In the beginning, during the latter part of 1944.George Ming Lee, a postal employee and member of the American Legion post, met with George Mar Lee, also a postal employee and member of another American Legion post, and with Frank Gee, who ran the Chinatown Fair enterprise, to discuss the formation of a Chinese American Legion post to serve the American veterans of Chinese descent. They liked the idea, agreed to meet again and to bring their friends with them.

A second caucus was held on a Sunday over a tea party at Wah Hong Restaurant, Doyer Street, Chinatown. Besides the original three, Louie Gar-lap, Wai Tun-on, Chin Tom-tung and Chu Fee also attended. The seven of them showed much interest and enthusiasm. They scheduled another meeting the following week at the same time and place.

Two more veterans, Louie Hoy and Cheung Lu came to the third caucus. There were still too few people to start an organization. They decided to meet the week after, determined to bring in as many veterans as they possibly could. Five more came to this meeting including Tom Tek-jun, Loo Shing, Lam Yu, Kao Lap and Harry D. Kellog, who was the only non-Chinese among them, for a total of 14 people.

Now they felt there were enough people to form a committee to start organizing an American Legion post. George Mar Lee was elected as temporary chairman, George Ming Lee as Vice-chairman, Wai Tun as treasurer, Chin Tom-tung and Louie Gai-lap as secretaries; Chu Fee as adjutant. For the coordinator, who was to be responsible for keeping everybody informed, Frank Gee was elected because he was there operating the Chinatown Fair, which the group often used as an ideal meeting place.

Frank Gee not only provided his premises for the committee to meet, he also paid for the costs of those tea parties held at the restaurant. His contribution to the formation of the post was unsurpassed by any member. Later, at a fund-raising meeting, all the original members donated a total of $120 for the general operating fund.

The provisional post now had two most important tasks. The first was a membership drive. With the war’s coming to an end, many veterans had returned and resumed their civilian life. When the word was spread, within a month’s time, post membership increased rapidly to over one hundred strong, more than the required number of members for application for an official American Legion post.

Consequently, the post proceeded to undertake the second task: applying for a charter from the National American Legion Headquarters. Honorable discharge certificates were required for authenticity. Most of the members had emigrated from China. They realized that the discharge papers were the most important documents they possessed. They were afraid they might be mishandled or lost, and hesitated to let the post temporarily borrow them.

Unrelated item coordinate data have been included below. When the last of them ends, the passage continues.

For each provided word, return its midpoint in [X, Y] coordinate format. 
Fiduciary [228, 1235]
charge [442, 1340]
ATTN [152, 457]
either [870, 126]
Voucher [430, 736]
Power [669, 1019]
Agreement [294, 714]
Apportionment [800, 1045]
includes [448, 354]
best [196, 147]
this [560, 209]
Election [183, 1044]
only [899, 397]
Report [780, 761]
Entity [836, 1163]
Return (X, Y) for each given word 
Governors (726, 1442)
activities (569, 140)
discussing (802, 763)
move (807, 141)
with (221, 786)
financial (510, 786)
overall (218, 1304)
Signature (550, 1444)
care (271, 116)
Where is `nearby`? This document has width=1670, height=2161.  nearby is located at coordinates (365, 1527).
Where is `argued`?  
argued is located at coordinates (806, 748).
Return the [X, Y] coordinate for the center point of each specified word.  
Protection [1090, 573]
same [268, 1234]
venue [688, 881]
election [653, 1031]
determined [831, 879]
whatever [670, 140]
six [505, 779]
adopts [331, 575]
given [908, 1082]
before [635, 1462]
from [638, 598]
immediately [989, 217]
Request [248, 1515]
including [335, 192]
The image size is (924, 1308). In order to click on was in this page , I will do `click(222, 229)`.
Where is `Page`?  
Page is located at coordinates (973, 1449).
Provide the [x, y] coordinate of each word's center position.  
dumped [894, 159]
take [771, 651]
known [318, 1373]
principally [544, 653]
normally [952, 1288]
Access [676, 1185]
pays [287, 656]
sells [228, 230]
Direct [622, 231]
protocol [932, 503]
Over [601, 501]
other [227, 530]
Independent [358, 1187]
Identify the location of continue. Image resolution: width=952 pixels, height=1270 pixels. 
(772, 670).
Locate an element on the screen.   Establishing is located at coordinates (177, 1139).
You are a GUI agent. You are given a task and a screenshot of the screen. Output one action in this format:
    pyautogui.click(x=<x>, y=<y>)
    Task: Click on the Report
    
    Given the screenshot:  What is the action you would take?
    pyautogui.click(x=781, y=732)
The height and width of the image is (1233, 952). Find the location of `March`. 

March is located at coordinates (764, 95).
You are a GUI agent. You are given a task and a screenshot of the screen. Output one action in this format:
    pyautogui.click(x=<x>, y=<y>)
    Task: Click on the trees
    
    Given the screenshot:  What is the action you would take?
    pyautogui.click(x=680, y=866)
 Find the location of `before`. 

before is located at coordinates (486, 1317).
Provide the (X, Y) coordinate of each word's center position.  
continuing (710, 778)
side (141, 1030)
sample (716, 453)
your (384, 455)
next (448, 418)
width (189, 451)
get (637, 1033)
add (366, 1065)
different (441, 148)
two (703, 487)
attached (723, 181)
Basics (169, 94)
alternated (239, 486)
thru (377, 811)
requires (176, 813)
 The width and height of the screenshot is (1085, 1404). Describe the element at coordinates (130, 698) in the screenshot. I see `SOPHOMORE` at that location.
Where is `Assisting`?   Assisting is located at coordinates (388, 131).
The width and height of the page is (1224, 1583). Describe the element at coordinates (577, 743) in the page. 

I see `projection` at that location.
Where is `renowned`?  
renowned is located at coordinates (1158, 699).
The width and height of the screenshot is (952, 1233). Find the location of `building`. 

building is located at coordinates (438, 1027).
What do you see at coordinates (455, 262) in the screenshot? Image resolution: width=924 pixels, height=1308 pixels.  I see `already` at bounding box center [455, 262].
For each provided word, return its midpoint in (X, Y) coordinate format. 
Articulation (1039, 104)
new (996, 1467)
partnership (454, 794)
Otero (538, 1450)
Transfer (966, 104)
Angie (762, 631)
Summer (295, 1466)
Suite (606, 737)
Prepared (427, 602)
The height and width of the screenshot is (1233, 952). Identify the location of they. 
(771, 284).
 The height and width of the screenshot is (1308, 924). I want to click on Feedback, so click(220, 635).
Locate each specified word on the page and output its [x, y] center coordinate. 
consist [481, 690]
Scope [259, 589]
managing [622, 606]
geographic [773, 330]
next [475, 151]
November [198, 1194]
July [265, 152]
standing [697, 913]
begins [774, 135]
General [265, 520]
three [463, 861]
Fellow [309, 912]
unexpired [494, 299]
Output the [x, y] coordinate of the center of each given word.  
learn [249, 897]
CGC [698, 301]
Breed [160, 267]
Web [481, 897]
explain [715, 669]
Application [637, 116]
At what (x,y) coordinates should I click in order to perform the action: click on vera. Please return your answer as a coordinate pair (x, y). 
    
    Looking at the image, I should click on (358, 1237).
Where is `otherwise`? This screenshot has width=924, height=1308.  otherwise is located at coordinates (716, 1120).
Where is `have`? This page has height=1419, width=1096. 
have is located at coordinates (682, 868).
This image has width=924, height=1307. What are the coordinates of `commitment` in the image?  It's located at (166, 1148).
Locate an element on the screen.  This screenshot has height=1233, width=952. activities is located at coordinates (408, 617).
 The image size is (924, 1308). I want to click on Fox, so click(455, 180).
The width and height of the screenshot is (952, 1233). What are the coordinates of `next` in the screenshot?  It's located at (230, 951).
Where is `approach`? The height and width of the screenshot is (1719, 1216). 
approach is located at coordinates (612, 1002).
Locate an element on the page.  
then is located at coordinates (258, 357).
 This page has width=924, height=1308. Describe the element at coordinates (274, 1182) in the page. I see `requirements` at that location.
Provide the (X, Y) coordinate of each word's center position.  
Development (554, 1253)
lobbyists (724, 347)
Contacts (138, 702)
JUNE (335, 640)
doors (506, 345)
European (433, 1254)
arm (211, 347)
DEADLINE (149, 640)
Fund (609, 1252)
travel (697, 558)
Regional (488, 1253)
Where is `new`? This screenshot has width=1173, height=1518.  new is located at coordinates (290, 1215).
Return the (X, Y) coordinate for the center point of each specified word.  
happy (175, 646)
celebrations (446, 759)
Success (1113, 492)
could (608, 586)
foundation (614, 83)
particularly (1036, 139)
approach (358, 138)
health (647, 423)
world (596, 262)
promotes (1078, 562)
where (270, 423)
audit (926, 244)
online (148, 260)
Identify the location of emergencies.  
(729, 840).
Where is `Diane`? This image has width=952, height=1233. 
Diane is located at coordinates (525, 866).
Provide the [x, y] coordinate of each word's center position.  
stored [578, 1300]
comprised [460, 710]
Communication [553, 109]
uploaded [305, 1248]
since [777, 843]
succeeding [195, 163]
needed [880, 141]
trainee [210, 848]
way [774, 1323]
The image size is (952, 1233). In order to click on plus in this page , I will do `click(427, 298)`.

Lau Sing Kee, a prominent local business man and veteran of WW-I, served as Vice commander at an American Legion Post. He had the respect of the community. He came out to explain the procedures of getting a charter, and personally guaranteed the safe return of everyone’s discharge papers. With his assurance, soon the post collected 104 discharge papers. They were placed in the steel safe at Frank Gee’s Chinatown Fair for safekeeping.

Mr. Lau and members of the post, Chu Fee, Tom Tek-jun and Harry Kellog, together with the help from County Adjutant McGovern, worked throughout the night to prepare the documents and application for the Charter. On June 23, 1945, the National Executive Committee of the American Legion granted the post an official Charter, two months from the beginning of their start-up campaign. Mr. Lau, upon learning the news, hosted a party for all the members at Port Arthur Restaurant to celebrate its success. Our post owes Mr. Lau Sing-kee a debt of gratitude.